Les conté lo que me había hecho. Suponía que iban a apreciar el aspecto cómico de su magnífica actuación. Pero mi relato pareció caerles mal. Me escucharon como niños asustados; hasta Benigno abrió los ojos para atender a mis palabras.
– ¡Es tremendo! -exclamó Pablito-. Esas brujas son realmente horrorosas. Y sabes que su jefe es Cien Nalgas. Es ella quien arroja la piedra y esconde la mano y finge ser una niña inocente. Ten cuidado con ella, Maestro.
– El Nagual preparó a Josefina para que fuese capaz de hacerle todo en cualquier momento -explicó Néstor-. Puede fingir lo que se te ocurra: llanto, risa, ira… cualquier cosa.
– Pero, ¿cómo es cuando no hace comedia? -pregunté a Néstor.

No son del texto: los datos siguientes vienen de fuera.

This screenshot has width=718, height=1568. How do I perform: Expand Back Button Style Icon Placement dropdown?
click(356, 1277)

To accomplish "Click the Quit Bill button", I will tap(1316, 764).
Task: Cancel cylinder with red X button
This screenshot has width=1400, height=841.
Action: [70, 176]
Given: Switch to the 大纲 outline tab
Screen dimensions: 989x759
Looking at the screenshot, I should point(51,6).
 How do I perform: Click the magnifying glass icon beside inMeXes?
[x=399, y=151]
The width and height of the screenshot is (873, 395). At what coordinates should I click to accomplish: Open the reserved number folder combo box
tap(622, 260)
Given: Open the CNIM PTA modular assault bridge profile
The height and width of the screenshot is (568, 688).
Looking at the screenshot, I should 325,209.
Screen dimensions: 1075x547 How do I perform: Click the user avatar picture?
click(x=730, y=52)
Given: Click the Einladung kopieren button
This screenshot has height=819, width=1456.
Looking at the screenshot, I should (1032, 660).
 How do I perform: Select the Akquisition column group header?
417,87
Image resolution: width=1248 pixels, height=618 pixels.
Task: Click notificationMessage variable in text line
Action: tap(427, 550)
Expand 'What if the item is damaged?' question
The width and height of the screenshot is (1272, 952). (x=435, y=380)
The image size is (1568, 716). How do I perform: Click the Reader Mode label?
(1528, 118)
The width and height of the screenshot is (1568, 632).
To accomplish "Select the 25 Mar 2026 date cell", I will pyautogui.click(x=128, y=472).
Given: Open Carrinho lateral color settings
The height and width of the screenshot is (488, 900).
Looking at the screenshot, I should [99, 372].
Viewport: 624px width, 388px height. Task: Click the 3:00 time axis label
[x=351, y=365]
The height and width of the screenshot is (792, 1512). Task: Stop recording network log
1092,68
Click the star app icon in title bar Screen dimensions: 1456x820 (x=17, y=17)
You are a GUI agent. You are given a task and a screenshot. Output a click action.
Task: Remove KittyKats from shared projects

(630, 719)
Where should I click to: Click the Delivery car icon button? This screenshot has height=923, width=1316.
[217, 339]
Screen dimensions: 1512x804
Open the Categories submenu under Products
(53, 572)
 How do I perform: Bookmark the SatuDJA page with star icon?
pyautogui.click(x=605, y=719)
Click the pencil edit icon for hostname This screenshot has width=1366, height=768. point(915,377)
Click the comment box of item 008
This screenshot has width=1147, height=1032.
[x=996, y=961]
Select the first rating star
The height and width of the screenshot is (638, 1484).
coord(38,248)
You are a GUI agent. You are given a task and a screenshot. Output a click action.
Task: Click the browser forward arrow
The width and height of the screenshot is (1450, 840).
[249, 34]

– Está loca de remate -respondió Benigno con voz suave-. Conocí a Josefina el día de su llegada. Tuve que arrastrarla hacia la casa. El Nagual y yo solíamos tenerla atada a la cama. Una vez se echó a llorar por su amiga, una pequeña con la que en otros tiempos había jugado. Lloró tres días. Pablito la consolaba y le daba de comer como a un bebé. Ella es como él. Ninguno de los dos sabe cómo detenerse una vez que ha comenzado.
De pronto, Benigno empezó a olisquear el aire. Se puso de pie y fue hasta el fogón.
– ¿Es realmente tímido? -pregunté a Néstor.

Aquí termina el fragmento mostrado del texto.